TASK REQUIREMENTS:
Give the lines of the records below as a Markdown table with columns Row and Line, from the line that contains "The height and" through the line that contains "center [1005, 356].", skipping blank lines. Omit the pictures.
○ ○ ○ ○ ○
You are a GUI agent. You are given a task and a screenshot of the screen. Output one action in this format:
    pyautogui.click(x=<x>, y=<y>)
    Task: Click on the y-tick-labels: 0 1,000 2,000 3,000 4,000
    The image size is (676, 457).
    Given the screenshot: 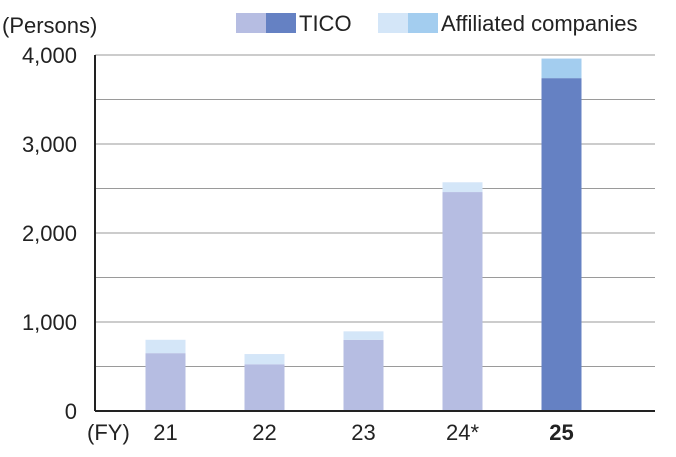 What is the action you would take?
    pyautogui.click(x=50, y=234)
    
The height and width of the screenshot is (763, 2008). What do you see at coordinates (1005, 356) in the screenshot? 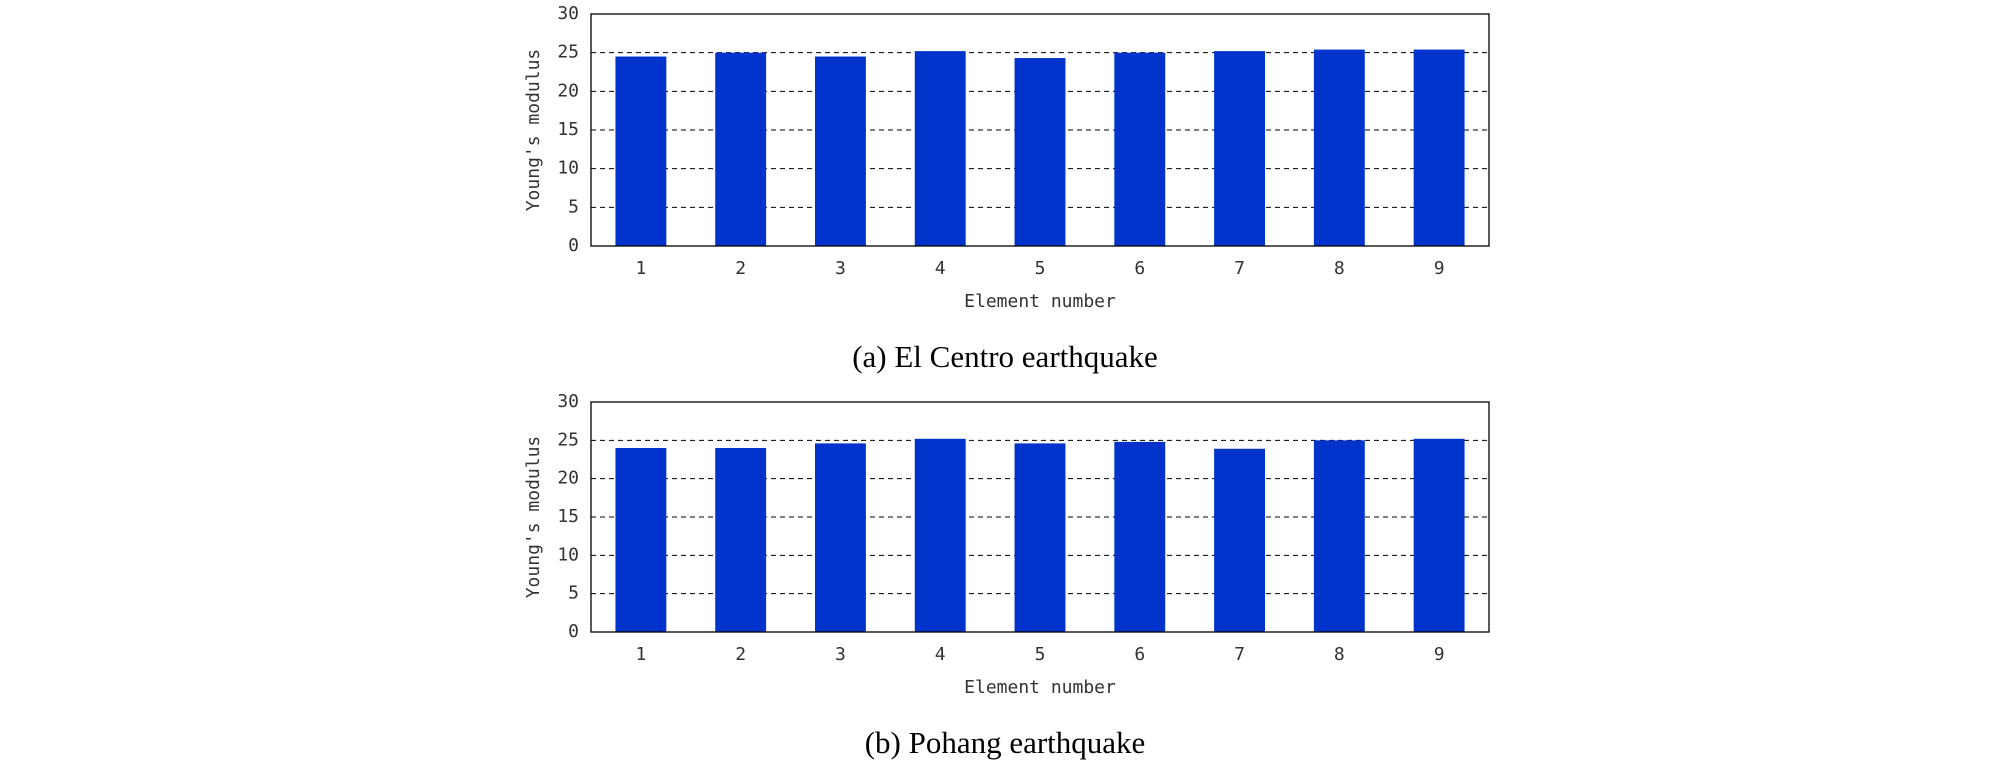
I see `caption: (a) El Centro earthquake` at bounding box center [1005, 356].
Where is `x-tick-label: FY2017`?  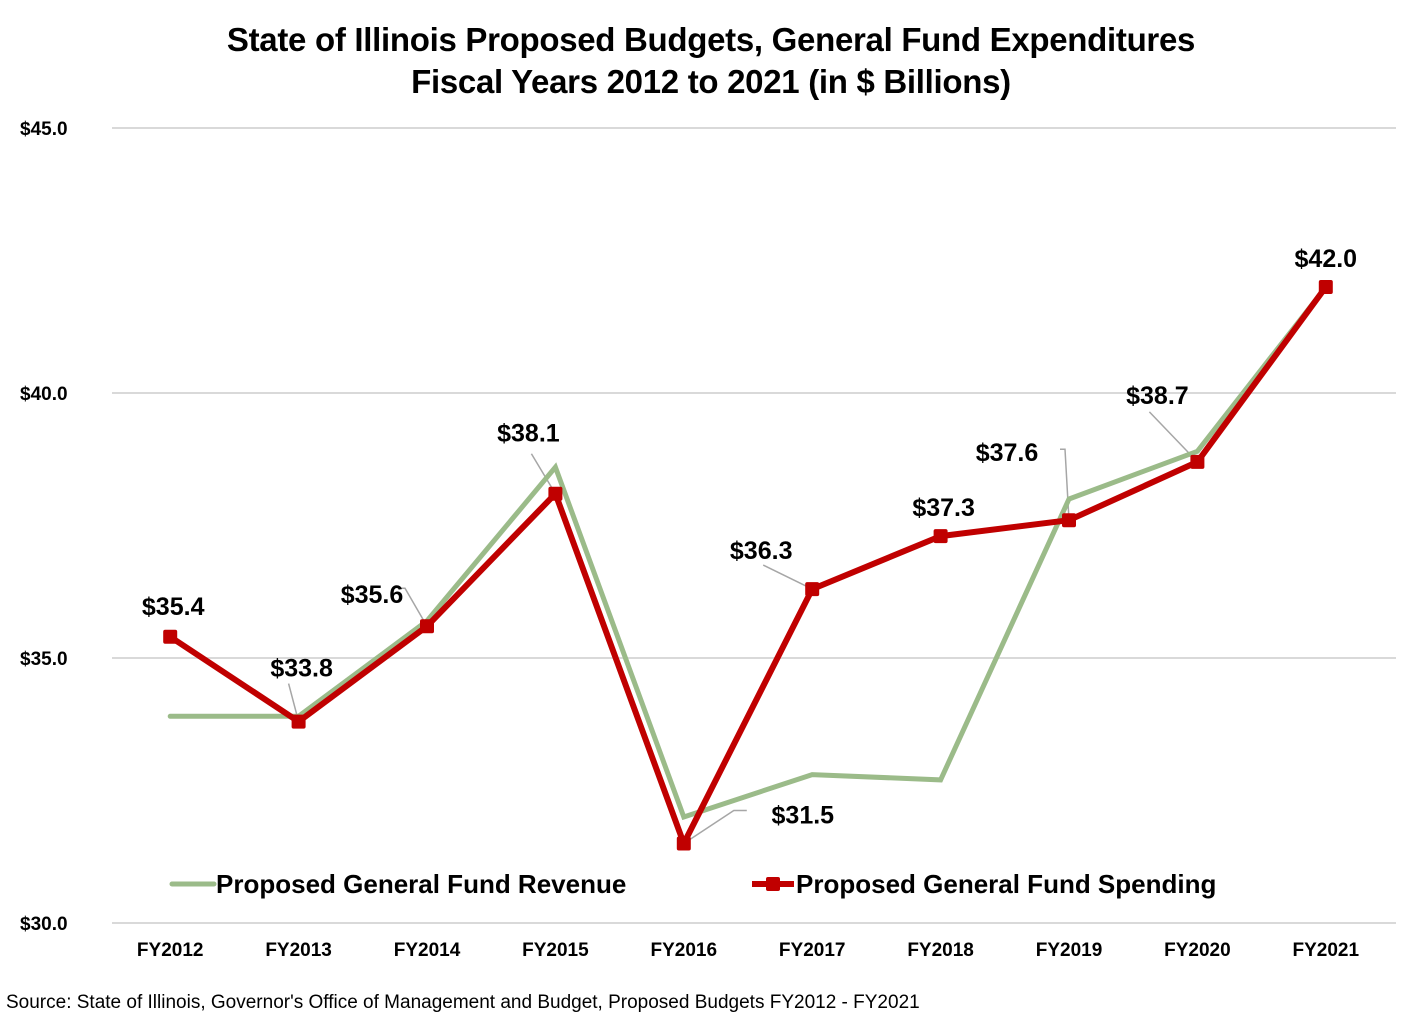 x-tick-label: FY2017 is located at coordinates (812, 950).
○ ○ ○ ○ ○
SOLUTION FOR THIS TASK:
| Row | Line |
|---|---|
| 1 | The height and width of the screenshot is (763, 2008). What do you see at coordinates (1005, 356) in the screenshot?  |
| 2 | I see `caption: (a) El Centro earthquake` at bounding box center [1005, 356]. |